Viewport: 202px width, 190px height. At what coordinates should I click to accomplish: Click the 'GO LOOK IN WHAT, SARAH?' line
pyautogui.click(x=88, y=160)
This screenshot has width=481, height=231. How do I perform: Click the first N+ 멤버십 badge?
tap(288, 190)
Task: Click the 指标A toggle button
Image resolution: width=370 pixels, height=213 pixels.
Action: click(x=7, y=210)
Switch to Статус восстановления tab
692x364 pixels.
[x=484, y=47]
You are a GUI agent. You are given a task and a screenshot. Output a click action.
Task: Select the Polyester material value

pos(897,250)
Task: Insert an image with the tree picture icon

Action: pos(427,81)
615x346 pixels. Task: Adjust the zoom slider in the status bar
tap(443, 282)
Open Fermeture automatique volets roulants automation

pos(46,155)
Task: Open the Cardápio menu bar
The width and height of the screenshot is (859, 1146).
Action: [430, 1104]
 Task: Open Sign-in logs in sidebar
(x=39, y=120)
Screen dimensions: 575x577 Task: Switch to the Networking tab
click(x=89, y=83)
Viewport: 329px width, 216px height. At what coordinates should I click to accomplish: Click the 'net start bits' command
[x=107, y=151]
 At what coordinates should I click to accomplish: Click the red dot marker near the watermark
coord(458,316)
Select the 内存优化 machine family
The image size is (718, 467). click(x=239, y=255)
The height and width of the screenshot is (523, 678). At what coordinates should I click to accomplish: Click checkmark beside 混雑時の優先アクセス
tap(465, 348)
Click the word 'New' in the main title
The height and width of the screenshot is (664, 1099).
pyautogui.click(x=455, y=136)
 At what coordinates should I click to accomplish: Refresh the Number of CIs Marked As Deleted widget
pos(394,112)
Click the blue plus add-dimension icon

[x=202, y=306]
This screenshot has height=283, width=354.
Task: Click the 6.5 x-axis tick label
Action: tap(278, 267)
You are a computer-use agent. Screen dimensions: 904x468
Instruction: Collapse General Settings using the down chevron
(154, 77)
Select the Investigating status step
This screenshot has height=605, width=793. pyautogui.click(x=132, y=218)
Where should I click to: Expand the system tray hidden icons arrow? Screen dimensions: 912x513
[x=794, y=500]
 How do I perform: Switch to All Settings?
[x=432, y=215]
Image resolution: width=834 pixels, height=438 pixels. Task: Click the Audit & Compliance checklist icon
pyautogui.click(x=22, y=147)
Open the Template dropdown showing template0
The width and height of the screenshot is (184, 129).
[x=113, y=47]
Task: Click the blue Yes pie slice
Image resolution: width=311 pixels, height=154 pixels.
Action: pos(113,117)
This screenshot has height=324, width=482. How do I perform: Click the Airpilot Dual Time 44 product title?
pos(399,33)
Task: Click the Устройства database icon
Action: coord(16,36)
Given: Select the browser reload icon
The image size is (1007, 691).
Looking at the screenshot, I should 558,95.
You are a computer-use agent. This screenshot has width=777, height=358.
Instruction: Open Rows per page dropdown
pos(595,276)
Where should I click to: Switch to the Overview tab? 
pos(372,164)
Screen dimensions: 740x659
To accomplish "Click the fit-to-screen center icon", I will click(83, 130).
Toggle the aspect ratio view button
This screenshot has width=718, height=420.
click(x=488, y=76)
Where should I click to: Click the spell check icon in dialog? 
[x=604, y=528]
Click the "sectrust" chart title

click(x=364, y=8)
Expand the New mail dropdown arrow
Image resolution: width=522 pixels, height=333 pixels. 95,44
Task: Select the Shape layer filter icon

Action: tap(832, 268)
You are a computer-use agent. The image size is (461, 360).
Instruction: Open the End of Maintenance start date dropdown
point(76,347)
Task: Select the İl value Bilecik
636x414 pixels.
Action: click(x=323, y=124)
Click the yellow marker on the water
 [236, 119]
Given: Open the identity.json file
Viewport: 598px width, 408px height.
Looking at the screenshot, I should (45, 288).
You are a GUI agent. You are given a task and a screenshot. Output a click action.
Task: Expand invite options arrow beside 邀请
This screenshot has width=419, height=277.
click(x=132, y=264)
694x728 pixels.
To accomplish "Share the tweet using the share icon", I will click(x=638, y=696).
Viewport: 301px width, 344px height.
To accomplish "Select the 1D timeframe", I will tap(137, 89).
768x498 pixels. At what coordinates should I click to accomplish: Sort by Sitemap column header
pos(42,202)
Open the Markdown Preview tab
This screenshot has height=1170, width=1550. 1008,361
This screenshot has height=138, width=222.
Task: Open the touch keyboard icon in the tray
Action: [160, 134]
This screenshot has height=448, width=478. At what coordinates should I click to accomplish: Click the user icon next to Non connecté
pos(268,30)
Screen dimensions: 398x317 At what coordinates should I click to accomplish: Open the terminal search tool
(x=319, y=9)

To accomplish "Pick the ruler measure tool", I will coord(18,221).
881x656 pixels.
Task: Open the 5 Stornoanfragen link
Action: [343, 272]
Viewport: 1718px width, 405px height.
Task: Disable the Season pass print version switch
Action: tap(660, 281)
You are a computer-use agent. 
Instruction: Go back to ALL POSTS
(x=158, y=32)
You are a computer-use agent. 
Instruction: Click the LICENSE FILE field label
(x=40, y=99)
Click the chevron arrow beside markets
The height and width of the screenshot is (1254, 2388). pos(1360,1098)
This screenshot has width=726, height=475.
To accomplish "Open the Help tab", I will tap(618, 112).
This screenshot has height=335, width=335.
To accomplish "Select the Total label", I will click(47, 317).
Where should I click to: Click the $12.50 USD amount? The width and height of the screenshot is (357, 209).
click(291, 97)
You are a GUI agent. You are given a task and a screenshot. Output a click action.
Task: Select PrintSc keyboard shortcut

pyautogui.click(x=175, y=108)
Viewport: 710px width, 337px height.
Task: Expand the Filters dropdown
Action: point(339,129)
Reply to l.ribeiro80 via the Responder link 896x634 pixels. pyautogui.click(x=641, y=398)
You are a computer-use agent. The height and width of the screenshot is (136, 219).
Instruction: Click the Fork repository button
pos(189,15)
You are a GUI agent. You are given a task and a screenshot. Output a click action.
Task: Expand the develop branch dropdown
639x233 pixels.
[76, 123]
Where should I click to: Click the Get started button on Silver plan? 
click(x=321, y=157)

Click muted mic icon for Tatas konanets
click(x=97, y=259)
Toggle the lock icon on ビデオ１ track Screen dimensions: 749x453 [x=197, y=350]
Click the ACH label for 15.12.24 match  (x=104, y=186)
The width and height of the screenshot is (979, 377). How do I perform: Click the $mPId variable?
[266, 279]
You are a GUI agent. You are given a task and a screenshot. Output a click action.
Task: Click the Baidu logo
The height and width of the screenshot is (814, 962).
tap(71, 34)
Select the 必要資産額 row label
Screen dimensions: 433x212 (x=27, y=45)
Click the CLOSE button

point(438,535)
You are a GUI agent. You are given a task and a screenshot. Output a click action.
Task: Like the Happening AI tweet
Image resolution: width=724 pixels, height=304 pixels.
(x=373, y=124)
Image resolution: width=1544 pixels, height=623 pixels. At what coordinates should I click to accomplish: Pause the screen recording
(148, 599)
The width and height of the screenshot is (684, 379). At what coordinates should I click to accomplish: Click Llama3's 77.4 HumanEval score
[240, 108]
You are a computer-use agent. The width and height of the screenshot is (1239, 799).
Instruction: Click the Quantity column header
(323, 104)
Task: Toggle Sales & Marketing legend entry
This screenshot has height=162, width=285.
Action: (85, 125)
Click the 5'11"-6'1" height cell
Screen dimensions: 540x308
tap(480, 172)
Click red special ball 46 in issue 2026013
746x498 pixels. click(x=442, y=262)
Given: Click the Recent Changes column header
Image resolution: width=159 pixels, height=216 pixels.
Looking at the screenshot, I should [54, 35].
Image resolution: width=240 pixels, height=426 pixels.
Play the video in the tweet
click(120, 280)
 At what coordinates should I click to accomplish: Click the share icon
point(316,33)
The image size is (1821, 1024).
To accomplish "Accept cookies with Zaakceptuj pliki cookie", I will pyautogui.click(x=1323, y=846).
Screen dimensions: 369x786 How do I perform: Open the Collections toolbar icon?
○ ○ ○
▶ _Problem requirements_:
Your reply must consist of one number, the count of lines in the entries that hold "computer".

▶ _Solution for this problem_:
7